Los Padres National Forest - Animals and Plants

Animals and Plants

Condor Bitter Creek Wildlife RefugeLos Padres contains a wide range of ecosystems, from seacoast and marine habitats to redwood forests, mixed conifer forests, oak woodlands, grasslands, pinyon juniper stands, chaparral and semi-desert areas, which are home to more than 468 fish and wildlife species. There are twenty-three threatened or endangered wildlife species, twenty regionally sensitive wildlife species and thirty-four forest-level sensitive wildlife species in Los Padres. Los Padres provides habitat for and is involved with the reintroduction of California condors, bald eagles, peregrine falcons, tule elk, bighorn sheep and many endangered plants (there are more than thirty species of sensitive plants in Los Padres).

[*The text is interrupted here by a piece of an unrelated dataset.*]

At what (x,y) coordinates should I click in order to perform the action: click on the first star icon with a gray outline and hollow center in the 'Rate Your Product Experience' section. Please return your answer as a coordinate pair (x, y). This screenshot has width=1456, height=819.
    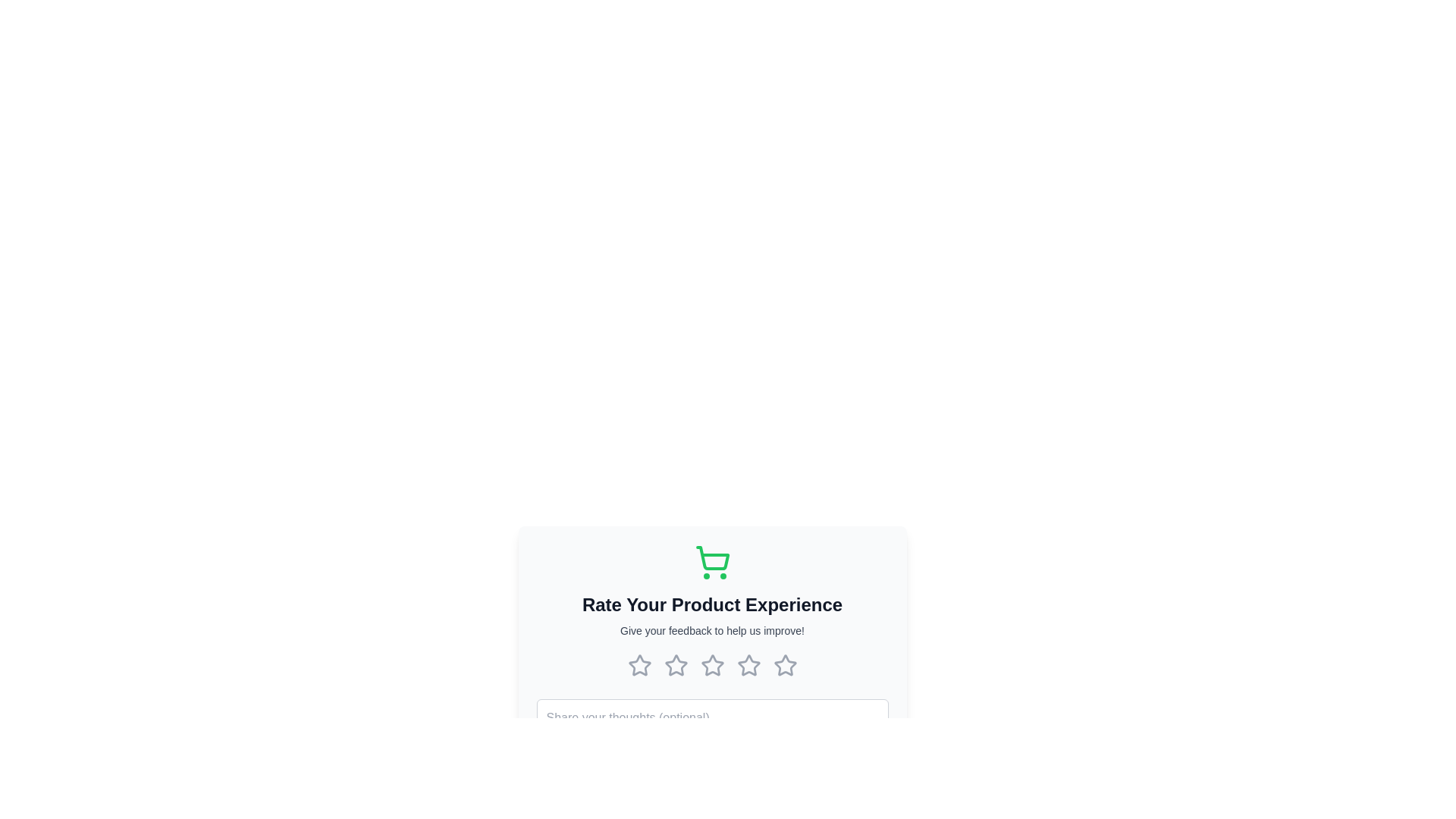
    Looking at the image, I should click on (639, 665).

Los Padres National Forest encompasses an area of 1,752,400 acres, or over 2700 square miles, of habitat ranging in elevation from sea level along the Monterey Coast to 8,831 feet atop Mt. Pinos, the highest point within the forest. Most of the forest is composed of steep, rugged coastal mountains containing watersheds which supply nineteen reservoirs. The major mountain ranges within the forest are the Santa Lucia, La Panza, San Rafael, Santa Ynez and Sierra Madre. The climate varies from Mediterranean along the coast and portions of the interior (cool mild winters and hot dry summers) to semi-desert in the eastern badlands. The coastal areas are often tempered by fog and marine air masses resulting in very moderate, year round temperatures. Rainfall averages seven to nine inches in Cuyama area to between 15 and 30 inches throughout the interior. The Monterey District ranges from 20 inches inland up to 80 inches along the Coast Ridge. The vast land area, and the elevational and climatic factors, play a major role in the diversity of habitat types found on Los Padres.